第11話 Sometime(11)

「そっか。 ひなたちゃんと出かけたのね。 なんだかね、最近口きいてくれなくなっちゃって、」



浩斗の母は苦笑いをした。



浩斗が幼稚園の頃に離婚をして女手ひとつで二人の子供を育ててきた。



大変だろうに本当に明るくて少しだけ年上の彼女のことをゆうこは尊敬していた。



「・・男の子は中学生になったら親としゃべらなくなるわよ。 ウチの兄たちもそうだった、」



ゆうこは励ますようにそう言った。



「・・ねえ、ちょっと時間ない? ななみちゃんたちも喉乾かない? 」



浩斗の母はしゃがんでななみたちにもそう言った。




すぐそこのファミレスに入った。



涼太郎はピアノのレッスンで、こころは実家に遊びに行っていたので



ゆうこは時間の余裕もあった。



それでもなんだか浩斗の母の様子がおかしいような気がして気になった。



「あたし、ね。 再婚しようかと思ってて、」



アイスコーヒーが運ばれてきてそれにガムシロップを入れながらそう言われた。



「え・・再婚?」



浩斗の母は雑誌の編集者として、離婚をしてもちゃんと自立をした仕事を持っている人だった。

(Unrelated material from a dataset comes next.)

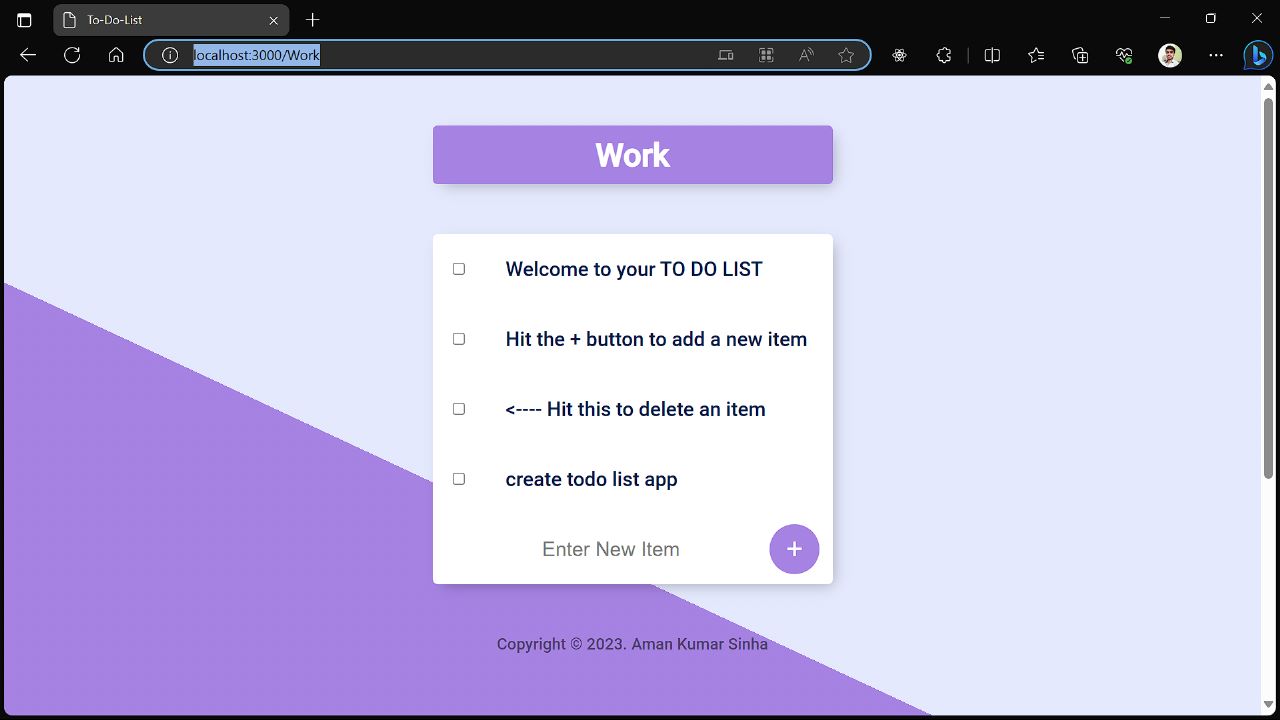
Task: Open the Settings and more menu
Action: (x=1214, y=55)
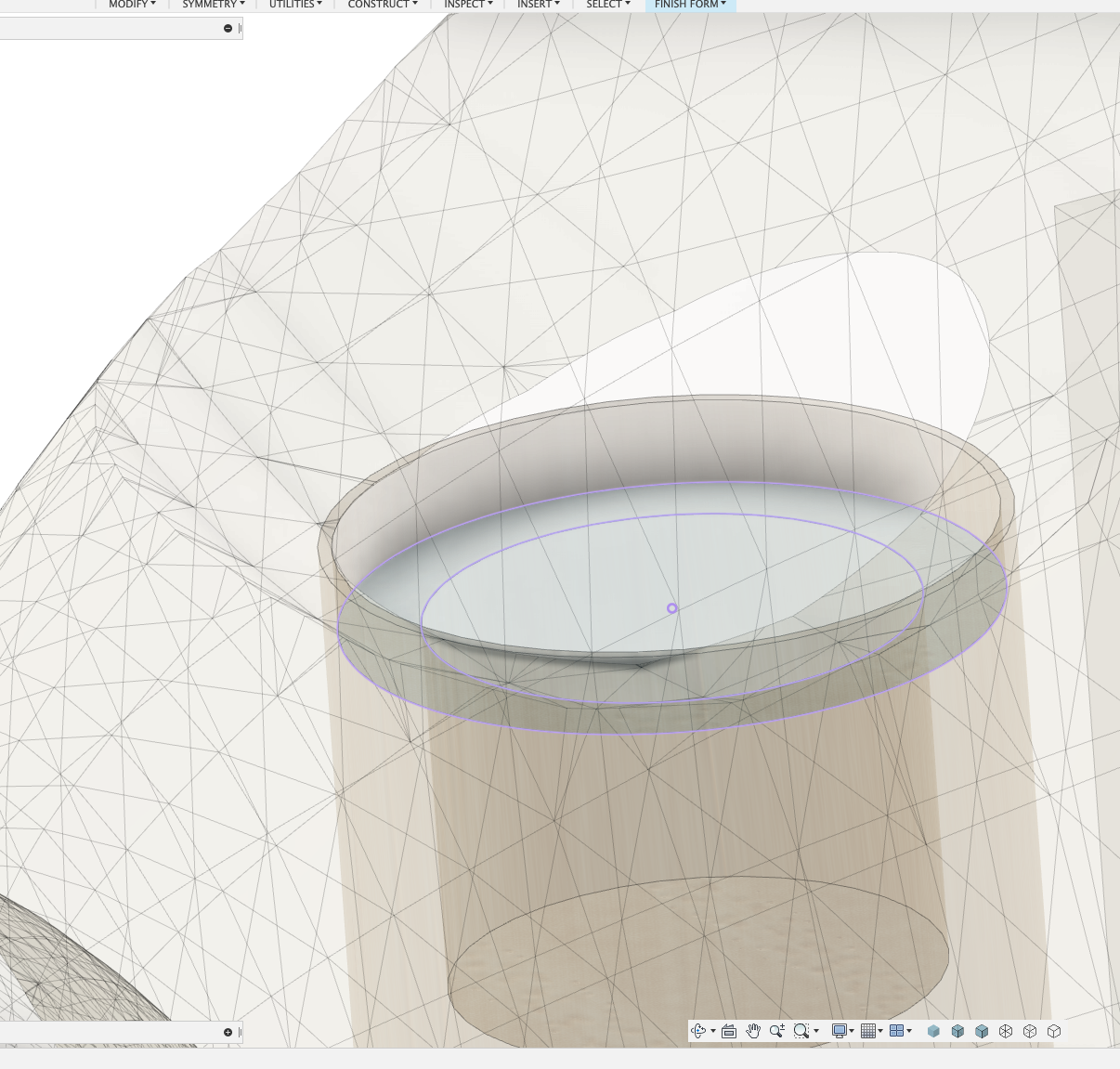Image resolution: width=1120 pixels, height=1069 pixels.
Task: Activate the Look At tool
Action: [729, 1030]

「・・2年くらい前からお付き合いしている人がいて。」



「そう、」



ななみは凜太郎の世話をやきながら、大人たちの会話が気になっていた。





「え・・浩斗のお母さんが? 再婚するの?」



ひなたは目を丸くした。




「ん。 なんか。 ちょっと前に母ちゃんからそう言われて。」



浩斗は少し沈んだようにうつむいた。



「へー・・そうなんだあ。」



「何度かウチに来たりして。 その人にも会ったけどー。」



スカイツリーを見上げるように今度は宙を見た。



「え? ヤな人だったの???」



あまりに彼がどんよりとしたように言うので、身を乗り出して聞いてしまった。



「え? 別に。 おれ父ちゃんのことあんま覚えてないから。 ああ、お父さんてこんなかなって感じで。 すっげーいい人でさあ。 おれがバスケやってるって言ったらシューズ買ってきてくれたりとか。 その人も学生の時にバスケやってたみたいでさ。 話も合うし。」



「そっか。 いい人だったんだあ・・・よかったね、」



ホッとしたのだが。



「姉ちゃん賛成してるし。 おれも母ちゃんがそうしたいならいいと思うんだけど・・」



どうやら浩斗の本来の悩みの方に突入してきてしまったらしく



いきなり黙り込んでしまった。





「麻奈も浩斗も賛成してくれて、」



浩斗の母はストローでアイスコーヒーを所在なくかき混ぜていた。



「そう。 でも、よかったじゃない。」



ゆうこはそう言ってほほ笑んだが、どうにも彼女があんまりスッキリしない顔をしていることが気になった。